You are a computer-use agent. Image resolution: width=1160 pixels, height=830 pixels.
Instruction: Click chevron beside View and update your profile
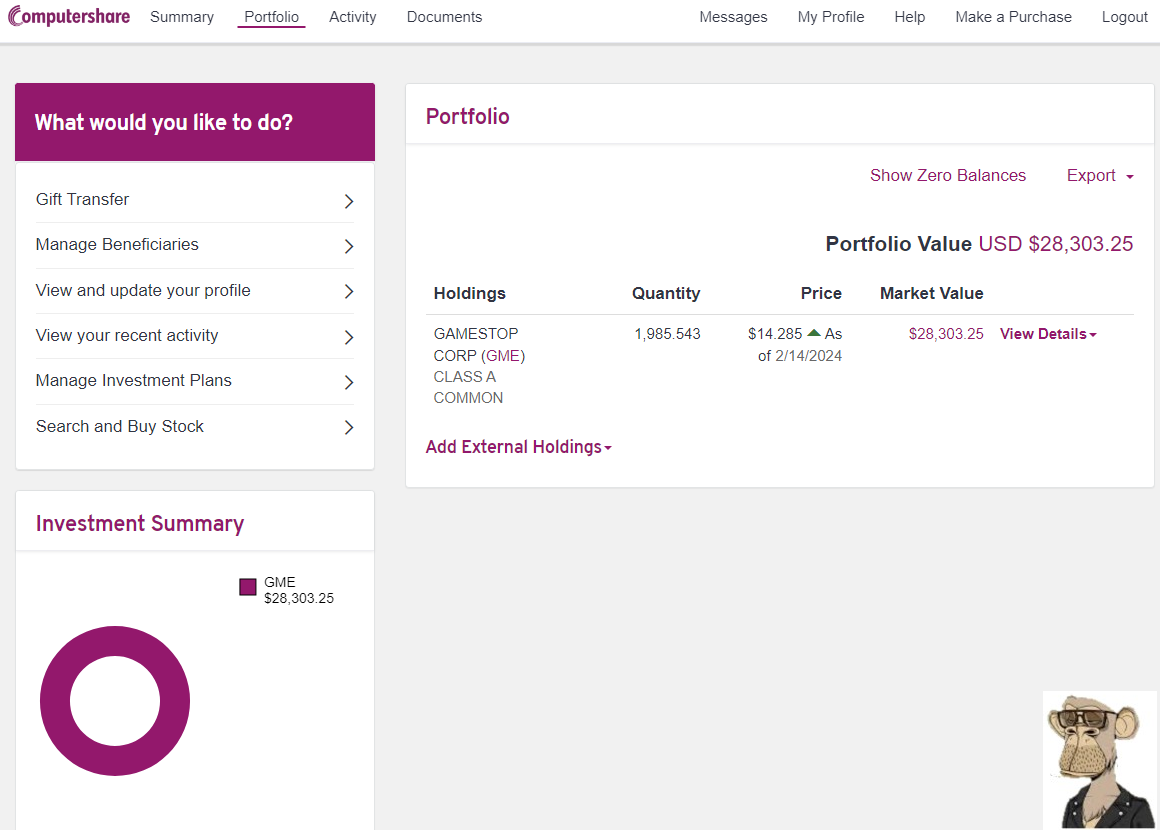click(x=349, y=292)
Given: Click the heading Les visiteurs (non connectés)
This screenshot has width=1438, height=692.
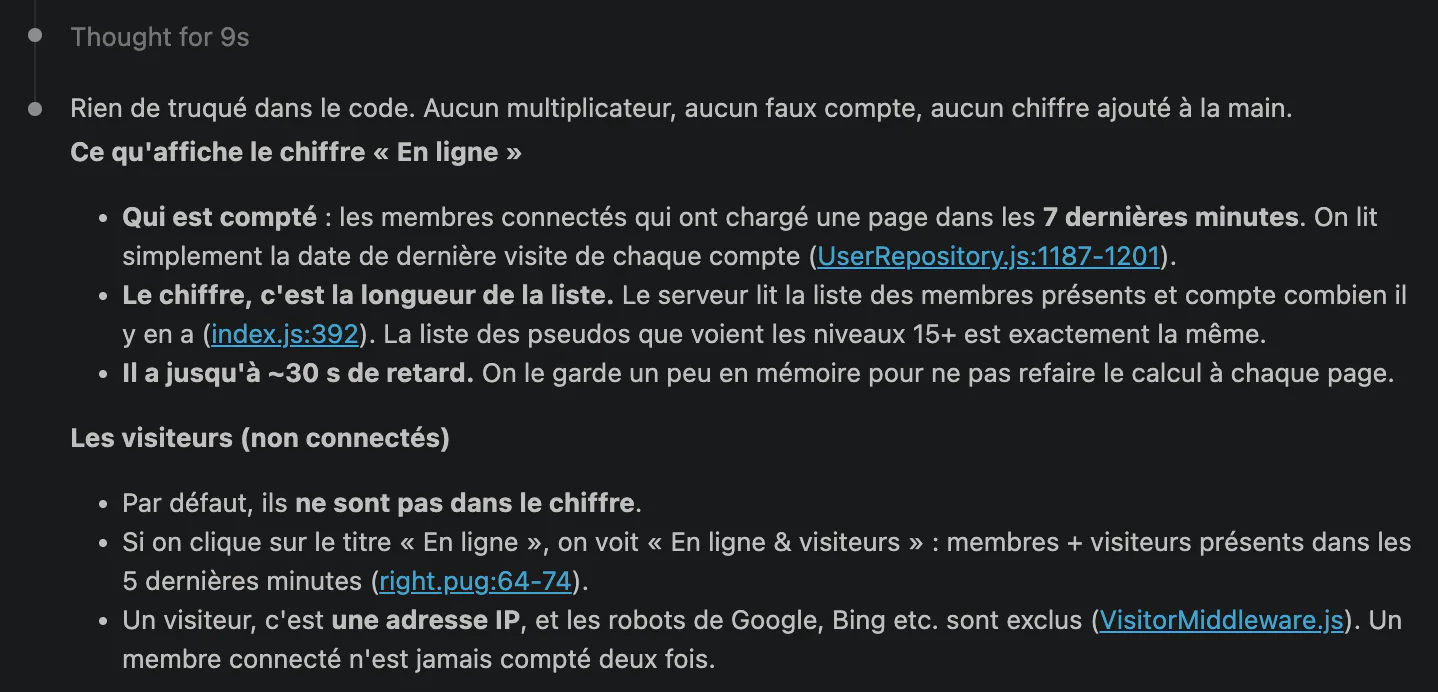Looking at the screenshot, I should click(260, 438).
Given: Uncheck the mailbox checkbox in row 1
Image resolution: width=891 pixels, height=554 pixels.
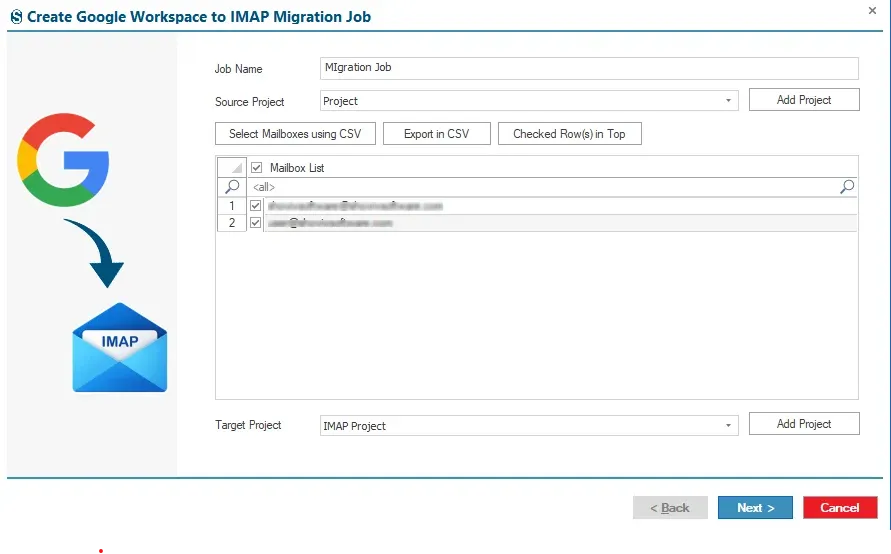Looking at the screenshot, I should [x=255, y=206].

***

→ THE TASK
When you return the listing, keep it exact and omit any pictures it holds.

→ EXERCISE ANSWER
You are a computer-use agent. Image resolution: width=1160 pixels, height=830 pixels.
Instruction: Click chevron beside View and update your profile
click(x=349, y=292)
Given: Click the heading Les visiteurs (non connectés)
This screenshot has width=1438, height=692.
Looking at the screenshot, I should click(260, 438).
Given: Uncheck the mailbox checkbox in row 1
Image resolution: width=891 pixels, height=554 pixels.
Looking at the screenshot, I should [x=255, y=206].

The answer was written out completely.